*Data entries*.
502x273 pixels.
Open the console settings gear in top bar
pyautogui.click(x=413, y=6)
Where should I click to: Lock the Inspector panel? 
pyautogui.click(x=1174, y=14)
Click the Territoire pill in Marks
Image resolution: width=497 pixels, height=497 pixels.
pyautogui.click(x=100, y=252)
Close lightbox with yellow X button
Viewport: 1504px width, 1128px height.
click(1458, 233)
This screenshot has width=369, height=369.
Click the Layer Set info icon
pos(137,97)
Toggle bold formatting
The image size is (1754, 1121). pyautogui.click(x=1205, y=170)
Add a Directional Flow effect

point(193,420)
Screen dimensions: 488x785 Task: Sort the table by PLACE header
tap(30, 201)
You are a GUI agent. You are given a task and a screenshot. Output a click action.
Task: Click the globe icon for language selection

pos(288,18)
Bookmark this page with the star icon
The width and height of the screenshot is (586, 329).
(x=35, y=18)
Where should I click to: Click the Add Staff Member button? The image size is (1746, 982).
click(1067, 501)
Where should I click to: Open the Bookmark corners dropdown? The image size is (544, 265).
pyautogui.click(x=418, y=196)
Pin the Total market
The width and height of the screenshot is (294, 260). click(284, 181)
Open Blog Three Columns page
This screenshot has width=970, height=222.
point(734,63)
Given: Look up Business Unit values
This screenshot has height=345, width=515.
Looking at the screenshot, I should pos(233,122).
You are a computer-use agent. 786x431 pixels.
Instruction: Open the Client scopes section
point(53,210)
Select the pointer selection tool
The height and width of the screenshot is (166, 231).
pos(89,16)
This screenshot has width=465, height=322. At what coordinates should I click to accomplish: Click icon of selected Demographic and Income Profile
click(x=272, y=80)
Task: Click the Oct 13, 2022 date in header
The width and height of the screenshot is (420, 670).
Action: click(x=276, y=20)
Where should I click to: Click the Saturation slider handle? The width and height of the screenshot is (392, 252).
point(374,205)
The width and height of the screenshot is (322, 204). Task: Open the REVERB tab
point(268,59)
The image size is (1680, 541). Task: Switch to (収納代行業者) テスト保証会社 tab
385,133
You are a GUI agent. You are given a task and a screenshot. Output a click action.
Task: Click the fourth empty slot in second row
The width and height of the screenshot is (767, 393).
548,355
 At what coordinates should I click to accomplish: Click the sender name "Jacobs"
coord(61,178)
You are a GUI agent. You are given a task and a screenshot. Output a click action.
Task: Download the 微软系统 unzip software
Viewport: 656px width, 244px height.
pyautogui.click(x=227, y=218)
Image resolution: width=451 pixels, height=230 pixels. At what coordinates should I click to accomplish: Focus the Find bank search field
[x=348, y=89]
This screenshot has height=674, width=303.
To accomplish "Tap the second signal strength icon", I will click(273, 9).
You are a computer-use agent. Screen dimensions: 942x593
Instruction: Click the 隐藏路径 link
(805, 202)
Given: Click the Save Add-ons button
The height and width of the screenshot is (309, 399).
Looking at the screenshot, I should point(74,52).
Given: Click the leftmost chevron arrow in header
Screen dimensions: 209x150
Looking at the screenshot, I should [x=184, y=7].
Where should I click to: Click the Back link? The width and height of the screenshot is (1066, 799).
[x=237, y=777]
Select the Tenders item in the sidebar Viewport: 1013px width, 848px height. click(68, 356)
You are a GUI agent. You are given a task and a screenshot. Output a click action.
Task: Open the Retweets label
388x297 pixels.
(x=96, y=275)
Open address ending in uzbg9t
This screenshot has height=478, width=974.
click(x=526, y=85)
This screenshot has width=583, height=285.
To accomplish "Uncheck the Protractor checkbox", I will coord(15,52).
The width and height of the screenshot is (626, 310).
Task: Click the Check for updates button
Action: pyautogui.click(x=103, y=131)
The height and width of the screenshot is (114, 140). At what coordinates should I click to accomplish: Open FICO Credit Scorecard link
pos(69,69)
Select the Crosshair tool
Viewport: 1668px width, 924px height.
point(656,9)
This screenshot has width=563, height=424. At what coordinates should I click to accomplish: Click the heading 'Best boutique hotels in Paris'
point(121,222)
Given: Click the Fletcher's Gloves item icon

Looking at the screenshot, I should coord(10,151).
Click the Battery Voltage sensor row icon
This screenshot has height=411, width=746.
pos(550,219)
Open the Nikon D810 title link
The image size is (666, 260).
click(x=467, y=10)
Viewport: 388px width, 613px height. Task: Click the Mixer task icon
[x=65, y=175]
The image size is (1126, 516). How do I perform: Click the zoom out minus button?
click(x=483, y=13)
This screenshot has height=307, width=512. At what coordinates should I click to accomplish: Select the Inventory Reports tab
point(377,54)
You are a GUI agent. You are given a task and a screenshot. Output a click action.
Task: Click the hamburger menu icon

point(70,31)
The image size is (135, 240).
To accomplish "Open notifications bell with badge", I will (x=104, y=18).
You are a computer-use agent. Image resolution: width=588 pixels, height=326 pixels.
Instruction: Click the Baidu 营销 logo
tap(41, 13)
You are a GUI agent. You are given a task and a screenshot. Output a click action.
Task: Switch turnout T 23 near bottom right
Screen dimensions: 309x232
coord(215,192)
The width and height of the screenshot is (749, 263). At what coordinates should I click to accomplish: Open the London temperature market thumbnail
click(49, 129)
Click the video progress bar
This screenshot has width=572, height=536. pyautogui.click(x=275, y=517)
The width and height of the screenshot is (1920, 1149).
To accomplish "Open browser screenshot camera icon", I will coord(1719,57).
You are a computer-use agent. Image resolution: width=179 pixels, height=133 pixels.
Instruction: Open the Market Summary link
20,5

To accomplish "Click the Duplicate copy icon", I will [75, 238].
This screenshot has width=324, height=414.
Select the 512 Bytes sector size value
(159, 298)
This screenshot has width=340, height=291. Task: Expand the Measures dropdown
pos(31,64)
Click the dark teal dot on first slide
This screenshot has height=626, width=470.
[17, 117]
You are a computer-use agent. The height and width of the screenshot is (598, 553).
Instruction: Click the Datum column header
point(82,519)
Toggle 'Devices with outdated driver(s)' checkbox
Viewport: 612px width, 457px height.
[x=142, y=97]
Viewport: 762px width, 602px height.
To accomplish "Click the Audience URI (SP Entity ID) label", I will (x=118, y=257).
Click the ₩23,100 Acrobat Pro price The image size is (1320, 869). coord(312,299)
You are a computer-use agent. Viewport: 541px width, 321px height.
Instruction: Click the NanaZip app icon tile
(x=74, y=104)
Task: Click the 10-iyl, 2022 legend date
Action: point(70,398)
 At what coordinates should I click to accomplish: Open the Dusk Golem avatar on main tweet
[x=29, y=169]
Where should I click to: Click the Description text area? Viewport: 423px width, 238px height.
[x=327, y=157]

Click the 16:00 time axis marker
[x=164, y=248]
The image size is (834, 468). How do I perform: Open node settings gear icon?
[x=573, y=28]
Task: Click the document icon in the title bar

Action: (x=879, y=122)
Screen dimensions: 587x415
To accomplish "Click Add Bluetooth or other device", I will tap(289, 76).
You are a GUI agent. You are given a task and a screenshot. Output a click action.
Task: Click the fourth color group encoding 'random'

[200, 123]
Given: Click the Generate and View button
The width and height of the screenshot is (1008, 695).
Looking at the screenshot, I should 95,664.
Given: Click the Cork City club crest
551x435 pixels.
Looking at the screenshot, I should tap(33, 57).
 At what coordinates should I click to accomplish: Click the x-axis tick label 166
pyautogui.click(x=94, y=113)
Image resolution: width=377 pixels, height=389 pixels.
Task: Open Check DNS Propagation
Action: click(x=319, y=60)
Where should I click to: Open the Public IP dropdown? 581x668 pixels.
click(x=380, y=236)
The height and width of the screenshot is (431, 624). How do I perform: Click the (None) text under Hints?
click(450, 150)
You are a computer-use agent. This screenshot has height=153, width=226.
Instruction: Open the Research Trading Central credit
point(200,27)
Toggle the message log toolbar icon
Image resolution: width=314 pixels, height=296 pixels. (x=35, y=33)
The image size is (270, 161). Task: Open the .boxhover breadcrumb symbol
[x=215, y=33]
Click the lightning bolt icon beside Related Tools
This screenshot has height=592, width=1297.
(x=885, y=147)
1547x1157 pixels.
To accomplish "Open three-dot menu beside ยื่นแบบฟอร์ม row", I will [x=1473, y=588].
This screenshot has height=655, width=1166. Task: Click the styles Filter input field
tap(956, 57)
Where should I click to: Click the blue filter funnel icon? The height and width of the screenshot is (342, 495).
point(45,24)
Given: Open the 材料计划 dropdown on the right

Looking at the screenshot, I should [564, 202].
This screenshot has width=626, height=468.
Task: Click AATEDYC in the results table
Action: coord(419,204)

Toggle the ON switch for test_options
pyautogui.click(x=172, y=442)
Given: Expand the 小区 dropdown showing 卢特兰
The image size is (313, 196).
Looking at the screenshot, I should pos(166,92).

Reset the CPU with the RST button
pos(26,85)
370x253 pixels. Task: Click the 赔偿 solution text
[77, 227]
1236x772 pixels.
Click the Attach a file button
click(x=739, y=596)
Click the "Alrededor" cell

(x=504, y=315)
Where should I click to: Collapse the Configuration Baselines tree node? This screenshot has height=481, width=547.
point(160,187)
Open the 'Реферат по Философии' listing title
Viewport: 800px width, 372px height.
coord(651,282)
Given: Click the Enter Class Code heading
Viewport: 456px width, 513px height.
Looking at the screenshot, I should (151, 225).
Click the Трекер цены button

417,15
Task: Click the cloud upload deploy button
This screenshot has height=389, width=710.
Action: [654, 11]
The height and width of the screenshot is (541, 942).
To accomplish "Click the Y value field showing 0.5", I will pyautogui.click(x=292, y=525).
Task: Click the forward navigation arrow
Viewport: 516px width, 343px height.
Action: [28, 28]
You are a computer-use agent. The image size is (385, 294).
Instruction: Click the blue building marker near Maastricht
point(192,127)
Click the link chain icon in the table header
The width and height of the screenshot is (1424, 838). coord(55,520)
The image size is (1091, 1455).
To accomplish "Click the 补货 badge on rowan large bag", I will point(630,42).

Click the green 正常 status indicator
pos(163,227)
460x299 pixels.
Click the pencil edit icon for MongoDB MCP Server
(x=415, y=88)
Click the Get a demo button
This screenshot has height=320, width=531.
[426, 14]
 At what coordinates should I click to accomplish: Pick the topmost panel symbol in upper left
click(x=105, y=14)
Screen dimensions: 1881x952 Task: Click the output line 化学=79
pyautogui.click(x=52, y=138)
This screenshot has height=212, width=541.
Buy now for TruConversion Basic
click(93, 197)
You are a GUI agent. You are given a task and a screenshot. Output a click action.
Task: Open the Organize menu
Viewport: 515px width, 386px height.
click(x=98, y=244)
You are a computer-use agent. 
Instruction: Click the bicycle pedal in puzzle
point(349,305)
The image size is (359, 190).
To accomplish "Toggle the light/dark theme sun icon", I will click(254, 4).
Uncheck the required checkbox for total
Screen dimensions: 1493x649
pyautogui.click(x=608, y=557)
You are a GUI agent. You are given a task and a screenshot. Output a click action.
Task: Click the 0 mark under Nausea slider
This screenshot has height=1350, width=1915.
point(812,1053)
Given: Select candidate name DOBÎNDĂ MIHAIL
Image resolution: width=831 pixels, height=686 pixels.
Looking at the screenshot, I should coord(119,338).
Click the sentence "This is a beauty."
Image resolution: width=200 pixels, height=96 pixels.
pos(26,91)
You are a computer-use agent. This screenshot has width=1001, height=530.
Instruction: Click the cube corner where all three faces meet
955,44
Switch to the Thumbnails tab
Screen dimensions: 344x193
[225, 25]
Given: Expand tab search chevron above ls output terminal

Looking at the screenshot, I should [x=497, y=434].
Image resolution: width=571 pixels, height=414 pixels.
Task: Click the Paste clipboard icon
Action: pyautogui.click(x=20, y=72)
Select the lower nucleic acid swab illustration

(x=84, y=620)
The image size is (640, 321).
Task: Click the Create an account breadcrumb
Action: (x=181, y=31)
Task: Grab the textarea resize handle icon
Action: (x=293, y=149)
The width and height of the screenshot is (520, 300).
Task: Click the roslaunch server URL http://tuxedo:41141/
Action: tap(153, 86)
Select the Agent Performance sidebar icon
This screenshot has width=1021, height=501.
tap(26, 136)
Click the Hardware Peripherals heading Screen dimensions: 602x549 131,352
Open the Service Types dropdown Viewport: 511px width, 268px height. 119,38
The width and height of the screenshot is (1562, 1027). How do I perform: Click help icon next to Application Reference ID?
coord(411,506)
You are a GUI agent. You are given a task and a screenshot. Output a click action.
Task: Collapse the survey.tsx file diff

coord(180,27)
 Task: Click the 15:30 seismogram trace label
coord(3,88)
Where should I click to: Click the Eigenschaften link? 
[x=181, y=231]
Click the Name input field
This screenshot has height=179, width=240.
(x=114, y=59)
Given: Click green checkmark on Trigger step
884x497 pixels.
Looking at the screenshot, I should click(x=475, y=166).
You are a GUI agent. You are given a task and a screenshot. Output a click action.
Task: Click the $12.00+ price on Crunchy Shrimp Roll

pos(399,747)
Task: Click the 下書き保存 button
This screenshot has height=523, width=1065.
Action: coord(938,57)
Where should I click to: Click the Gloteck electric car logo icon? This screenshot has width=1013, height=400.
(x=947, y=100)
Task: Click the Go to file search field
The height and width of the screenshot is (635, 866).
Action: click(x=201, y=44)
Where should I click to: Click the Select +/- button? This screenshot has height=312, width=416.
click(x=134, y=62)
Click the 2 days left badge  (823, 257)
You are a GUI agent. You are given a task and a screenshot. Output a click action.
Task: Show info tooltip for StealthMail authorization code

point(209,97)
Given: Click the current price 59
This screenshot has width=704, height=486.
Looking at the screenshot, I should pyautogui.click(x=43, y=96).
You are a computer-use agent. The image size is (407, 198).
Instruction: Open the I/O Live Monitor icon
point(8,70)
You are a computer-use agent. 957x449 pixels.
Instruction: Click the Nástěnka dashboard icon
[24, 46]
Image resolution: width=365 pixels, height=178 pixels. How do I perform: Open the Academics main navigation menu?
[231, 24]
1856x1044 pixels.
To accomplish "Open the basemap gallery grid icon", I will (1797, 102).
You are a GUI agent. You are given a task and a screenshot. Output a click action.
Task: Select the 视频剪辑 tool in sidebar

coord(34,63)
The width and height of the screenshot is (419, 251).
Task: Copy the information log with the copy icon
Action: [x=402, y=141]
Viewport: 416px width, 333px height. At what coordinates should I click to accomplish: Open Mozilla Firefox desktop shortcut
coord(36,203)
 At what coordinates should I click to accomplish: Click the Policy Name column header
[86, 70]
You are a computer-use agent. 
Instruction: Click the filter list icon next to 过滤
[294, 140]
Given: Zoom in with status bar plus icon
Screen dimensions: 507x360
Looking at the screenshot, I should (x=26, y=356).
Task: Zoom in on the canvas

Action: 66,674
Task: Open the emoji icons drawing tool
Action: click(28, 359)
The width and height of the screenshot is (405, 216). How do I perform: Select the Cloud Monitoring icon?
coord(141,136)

*What is asked*. Turn the stretch of the records from the line that contains "This screenshot has width=583, height=285." through the line that contains "This screenshot has width=572, height=536." into a Markdown table, skipping blank lines. Use two columns: Row for the running number and Line for the text of each line.

*Exercise answer*.
| Row | Line |
|---|---|
| 1 | This screenshot has width=583, height=285. |
| 2 | To accomplish "Uncheck the Protractor checkbox", I will coord(15,52). |
| 3 | The width and height of the screenshot is (626, 310). |
| 4 | Task: Click the Check for updates button |
| 5 | Action: pyautogui.click(x=103, y=131) |
| 6 | The height and width of the screenshot is (114, 140). At what coordinates should I click to accomplish: Open FICO Credit Scorecard link |
| 7 | pos(69,69) |
| 8 | Select the Crosshair tool |
| 9 | Viewport: 1668px width, 924px height. |
| 10 | point(656,9) |
| 11 | This screenshot has width=563, height=424. At what coordinates should I click to accomplish: Click the heading 'Best boutique hotels in Paris' |
| 12 | point(121,222) |
| 13 | Given: Click the Fletcher's Gloves item icon |
| 14 | Looking at the screenshot, I should coord(10,151). |
| 15 | Click the Battery Voltage sensor row icon |
| 16 | This screenshot has height=411, width=746. |
| 17 | pos(550,219) |
| 18 | Open the Nikon D810 title link |
| 19 | The image size is (666, 260). |
| 20 | click(x=467, y=10) |
| 21 | Viewport: 388px width, 613px height. Task: Click the Mixer task icon |
| 22 | [x=65, y=175] |
| 23 | The image size is (1126, 516). How do I perform: Click the zoom out minus button? |
| 24 | click(x=483, y=13) |
| 25 | This screenshot has height=307, width=512. At what coordinates should I click to accomplish: Select the Inventory Reports tab |
| 26 | point(377,54) |
| 27 | You are a GUI agent. You are given a task and a screenshot. Output a click action. |
| 28 | Task: Click the hamburger menu icon |
| 29 | point(70,31) |
| 30 | The image size is (135, 240). |
| 31 | To accomplish "Open notifications bell with badge", I will (x=104, y=18). |
| 32 | You are a computer-use agent. Image resolution: width=588 pixels, height=326 pixels. |
| 33 | Instruction: Click the Baidu 营销 logo |
| 34 | tap(41, 13) |
| 35 | You are a GUI agent. You are given a task and a screenshot. Output a click action. |
| 36 | Task: Switch turnout T 23 near bottom right |
| 37 | Screen dimensions: 309x232 |
| 38 | coord(215,192) |
| 39 | The width and height of the screenshot is (749, 263). At what coordinates should I click to accomplish: Open the London temperature market thumbnail |
| 40 | click(49, 129) |
| 41 | Click the video progress bar |
| 42 | This screenshot has width=572, height=536. pyautogui.click(x=275, y=517) |